Figure 10: Color photo of the right eye. Note the improvement in the yellowish appearancee.
This case was presented at the Yannuzzi Rounds hosted by the International Retinal Imaging Society in December of 2021 with discussion focused on the diagnosis of PIC vs UAIM. Throughout the discussion various points were made favoring both diagnoses, however, a majority of the expert panelists felt the ancillary testing and clinical course was more consistent with PIC. Unilateral findings in a young woman may be found with either diagnosis, but our patient was a myope with choroidal thickening in the affected eye, favoring the diagnosis of PIC. The patient’s OCT showed RPE thickening and a neurosensory retinal detachment which is commonly seen in UAIM, however the presence of RPE separation from Bruch’s membrane was felt to be more consistent with PIC. There was also hyper-reflective material under the RPE that likely represented inflammatory debris from PIC. One of the strongest arguments of the discussion involved the presence of a second lesion that was noted at the nasal macula, which is typical for PIC, but not for UAIM. Despite having negative Coxsackie lab results, UAIM was still high on our differential, as it may be caused by a number of different viruses. However, our patient did not demonstrate any upper respiratory or prodromal symptoms prior to her initial presentation.
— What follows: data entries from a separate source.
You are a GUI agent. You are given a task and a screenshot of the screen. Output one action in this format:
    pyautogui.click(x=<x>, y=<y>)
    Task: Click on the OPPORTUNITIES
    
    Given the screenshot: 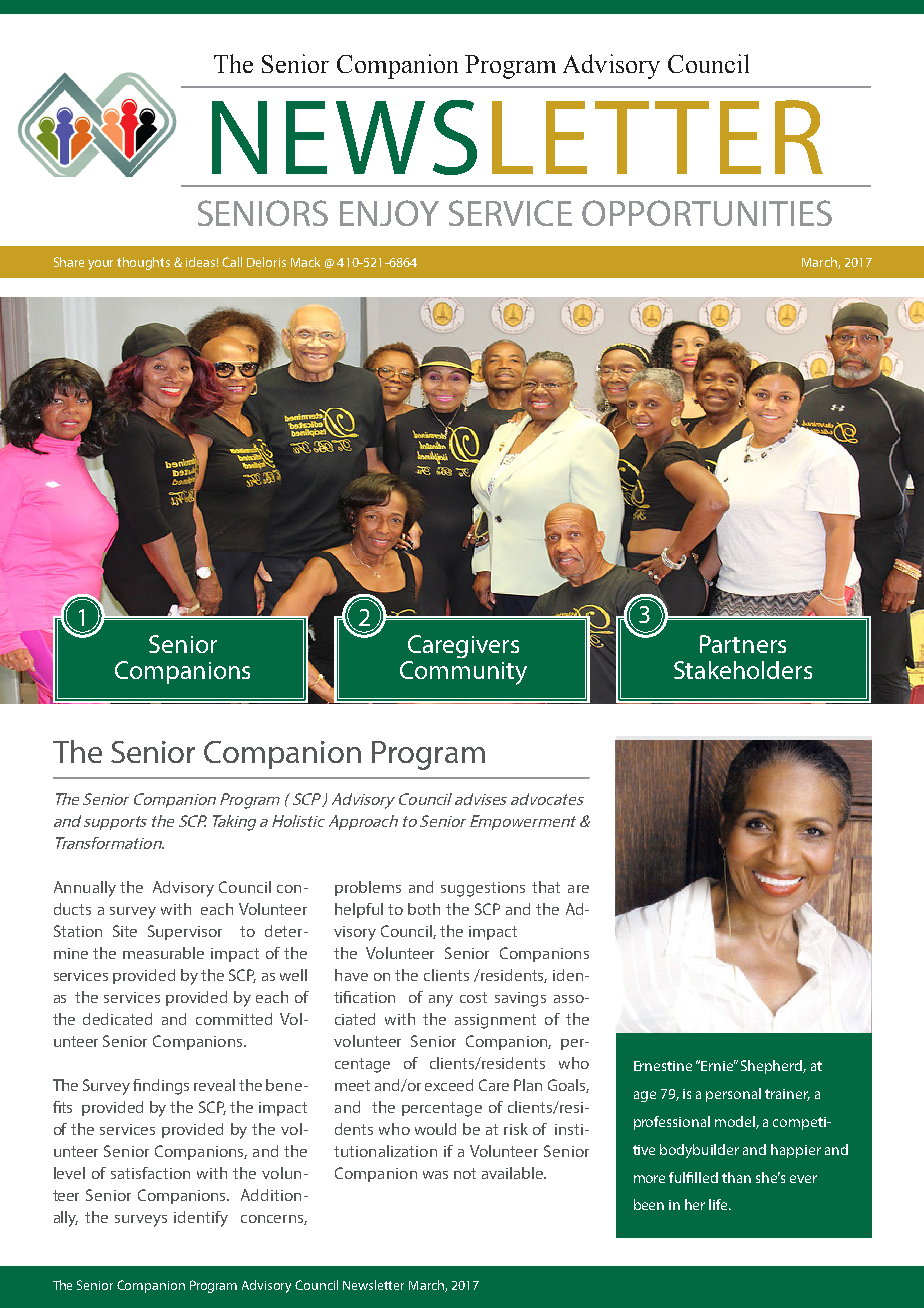 What is the action you would take?
    pyautogui.click(x=707, y=213)
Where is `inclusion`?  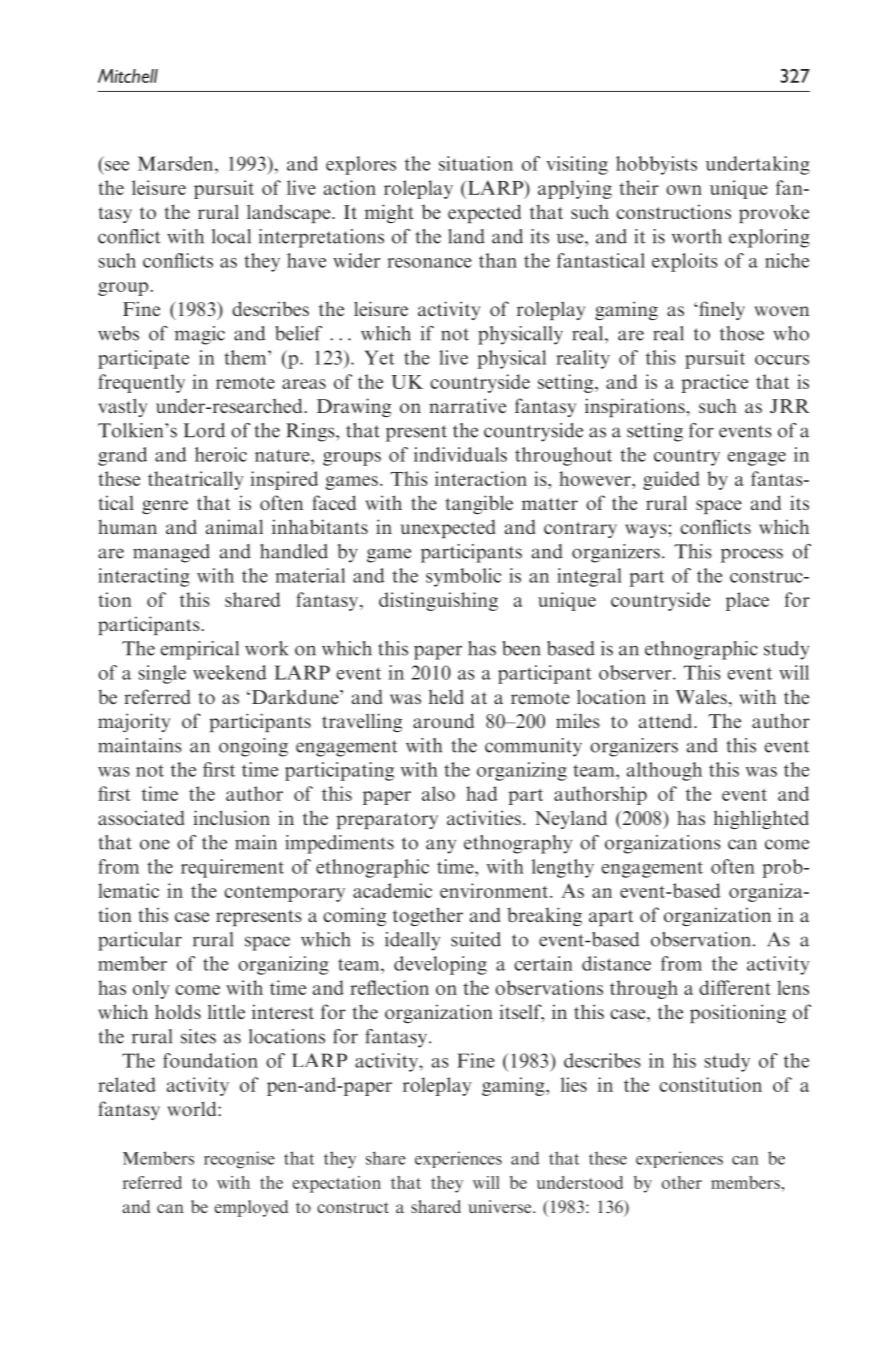 inclusion is located at coordinates (232, 817).
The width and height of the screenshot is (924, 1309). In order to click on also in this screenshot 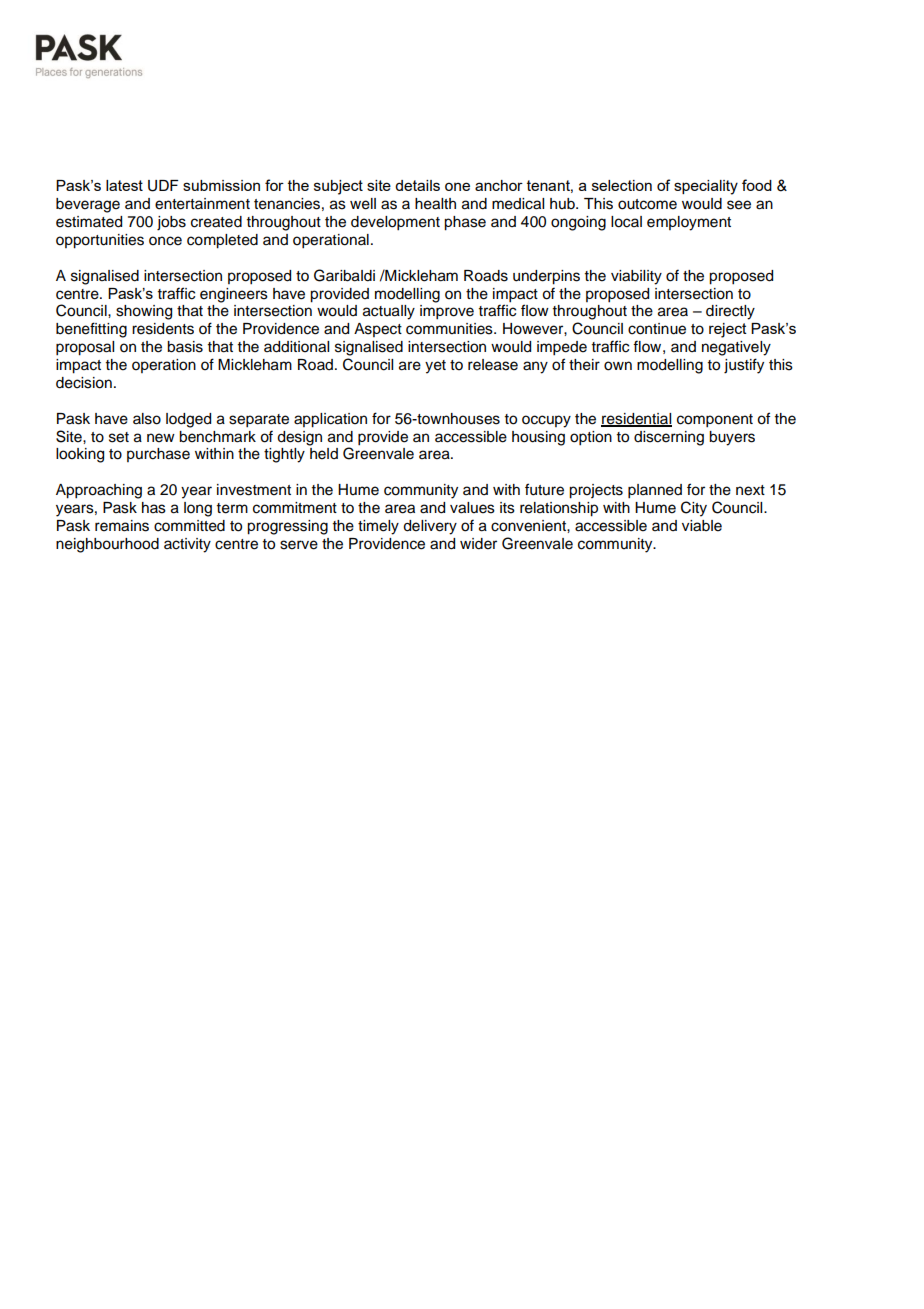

The patient’s OCT-A images created discussion about presence of choroidal neovascularization (CNV), and if there was actual true flow from CNV membranes overlying the RPE versus pseudo-flow. There was a possible break in the RPE noted on one of the OCT images which could have allowed for neovascularization (Figure 11).
Figure 11: OCT of the right eye. Note the apparent small defect in the RPE.
CNV can occur in both UAIM and PIC but does not usually occur until the very late phases in UAIM, but may appear sooner in PIC if there is an inflammatory break in the RPE/Bruch’s membrane. Because there was no definite evidence of CNV when we first saw the patient, we treated her with oral steroids alone. We held anti-VEGF treatment at that time in order to see the patient’s response to monotherapy. Her symptoms and exam did not worsen over time, but Avastin was later administered due to lack of improvement with the steroids alone. She did demonstrate a slight subjective and objective improvement after receiving the Avastin, which further complemented our suspicion for CNV associated with PIC. Our plan is to continue monitoring this patient with OCT-A and treat with anti-VEGF therapy on an as needed basis.